French Impact
FRENCH IMPACT
FRENCH IMPACT France's most influential and successful period in India coincided almost completely with the reign of Louis XV (1723–1774). After the death of Louis XIV in 1715, the French East India Company created by Jean-Baptiste Colbert was replaced by a reconstructed French company of the Indies (Compagnie Française des Indes). The reason had to do with the moribund state of the company of Colbert, and the agents of this change were the regent, the duke of Orléans, and his financial adviser and controller general, John Law. This new company was far more profitable than its predecessor, and it reached its apex of power and influence in India during the governor-generalship of Joseph François Dupleix. At one point, it was a major threat to the British East India Company's commercial empire and seemed to be in position to drive its rival from the subcontinent. At its height, the French were perhaps the wealthiest and most powerful Europeans in India. However, largely due to repeated wars for supremacy fought between France and England in Europe, North America, and India, the French Company of the Indies lost its primacy and then its vigor during the Seven Years' War. It lasted until the French Revolution, but as a shell of the company that Dupleix had left behind at the time of his recall in 1754. The tactics and strategy adopted by Dupleix to accomplish this primacy formed the paradigm for what came to be called the "Nabob Game" when adopted by his rival and imitator, Robert Clive. French control and influence continued in Pondicherry, even now a French-speaking enclave on the Coromandal coast.

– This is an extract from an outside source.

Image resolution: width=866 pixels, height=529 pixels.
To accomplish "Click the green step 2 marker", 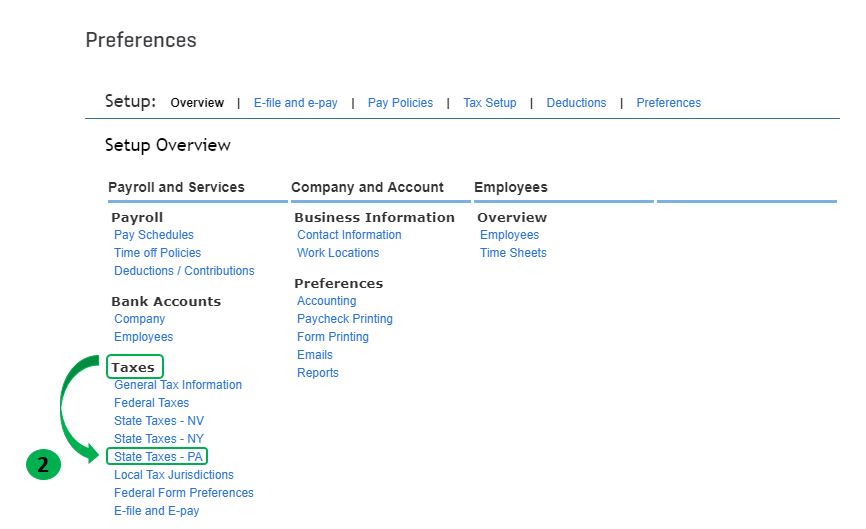I will coord(43,464).
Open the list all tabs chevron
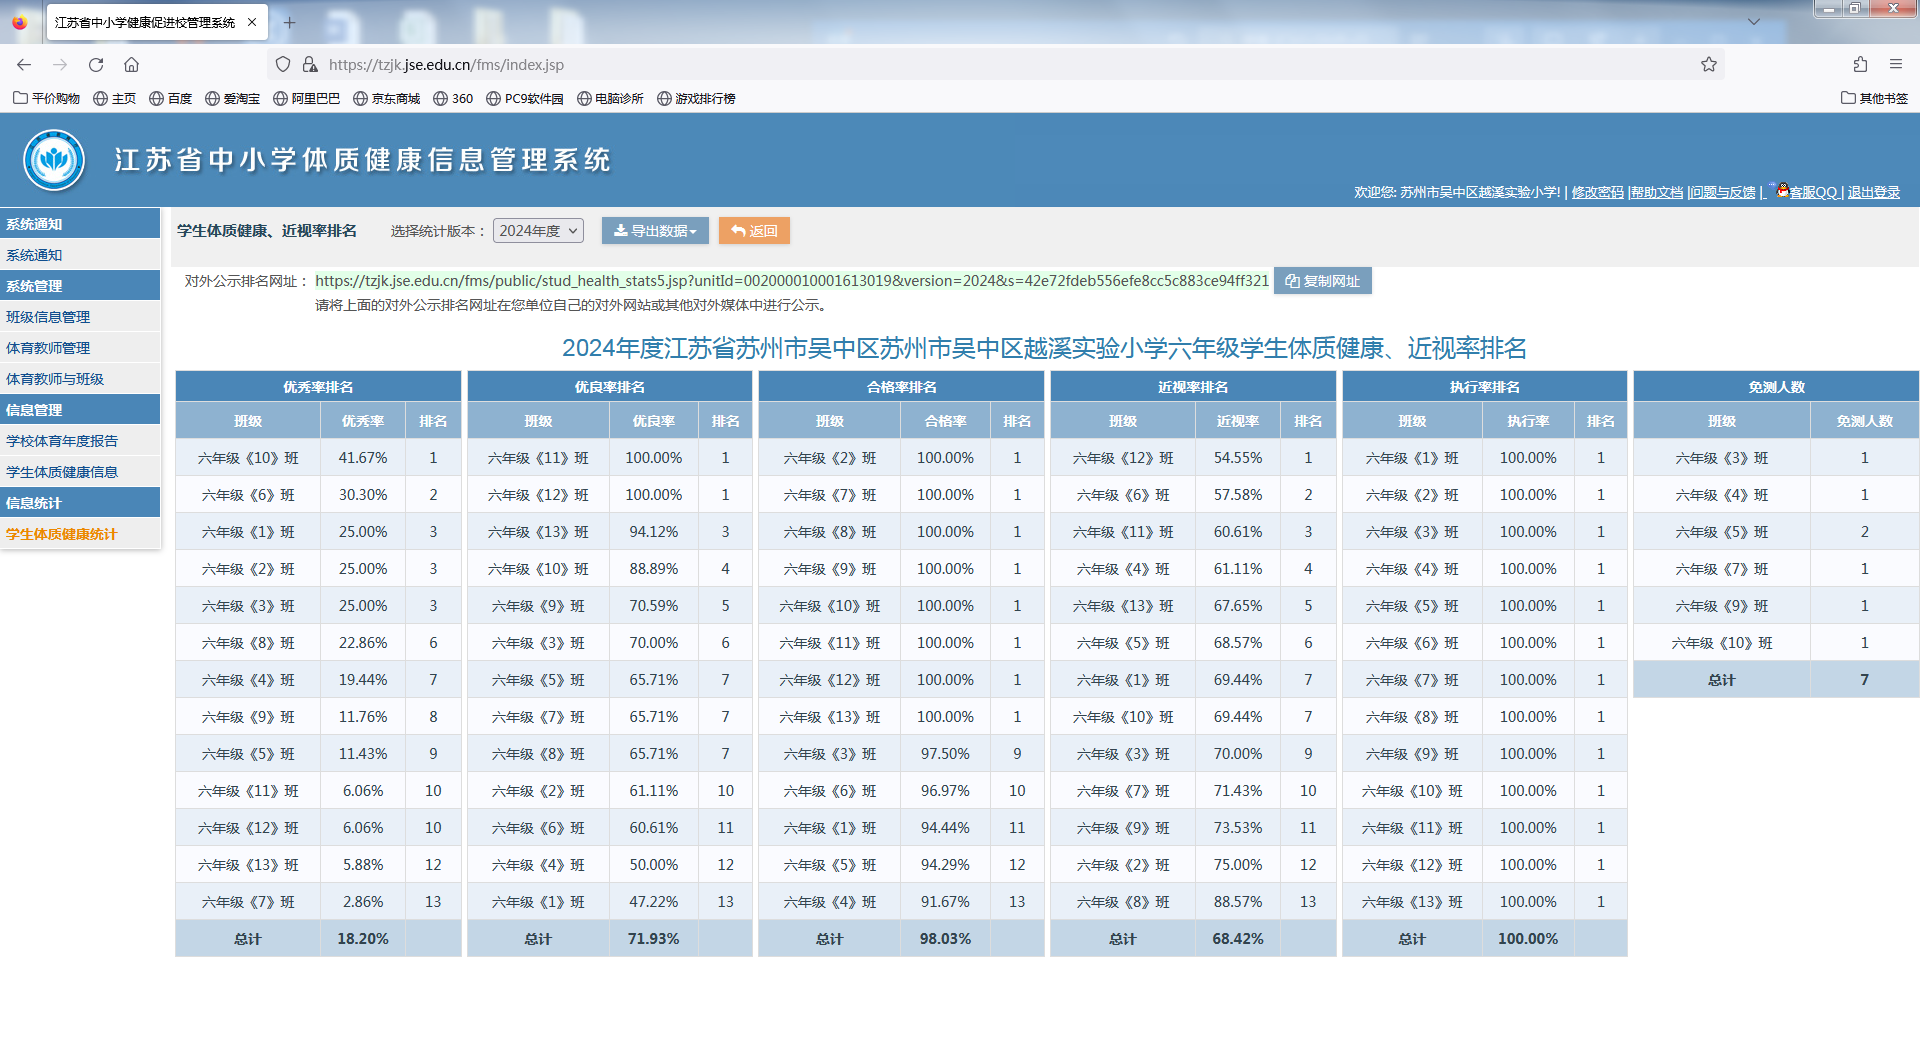 [x=1754, y=22]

In 1714 the monopoly of the French East India Company (La Compagnie Française des Indes Orientales) founded by Jean-Baptiste Colbert expired. At the time of Louis XIV's death the next year, the company too seemed to be terminally ill. Its prospects were dim; the War of the Spanish Succession had cut profits, it was heavily in debt, its capital was undersubscribed, and disputes among the directors had sapped their energy and made it harder to obtain credit. In the previous three years the company had been leasing its trading privileges to merchants from St. Malo, the main competitor to the company's own port facilities in Lorient, its only revenues. Before dying, Louis XIV had granted the moribund company a ten-year extension with the expectation that the additional time would allow it to turn around or at least provide for its orderly liquidation.
Louis XIV also left behind an empty Royal Treasury. In this difficult environment, the duke of Orleans, regent (1717–1723), turned to a package of financial initiatives to stimulate the French economy. They were proposed by a Scotsman, John Law, who had seen the success of the Bank of England (flourished 1694) in increasing the money supply through the issuance of bank notes and the subsequent creation of financial enterprises that increased the value of those bank notes through guaranteed bonds and transferable stocks.
John Law's major proposals led to the creation of a Bank of France (La Banque Gènèrale) empowered to issue paper bank notes and to the merger of trade monopolies in both the West Indies and East India into one French company chartered by the regent. In 1717 the regent had granted Law monopoly trade rights in the Caribbean, Canada, and Louisiana to a publicly traded French West India Company, La Compagnie Française des Indes Occidentales. Its merger in 1719 with La Compagnie Française des Indes Orientales resulted in an entity named, simply, Company of the Indies (La Compagnie des Indes). It was formed over the objections of both the French company's directors and the merchants of St. Malo, and litigation continued until 1751.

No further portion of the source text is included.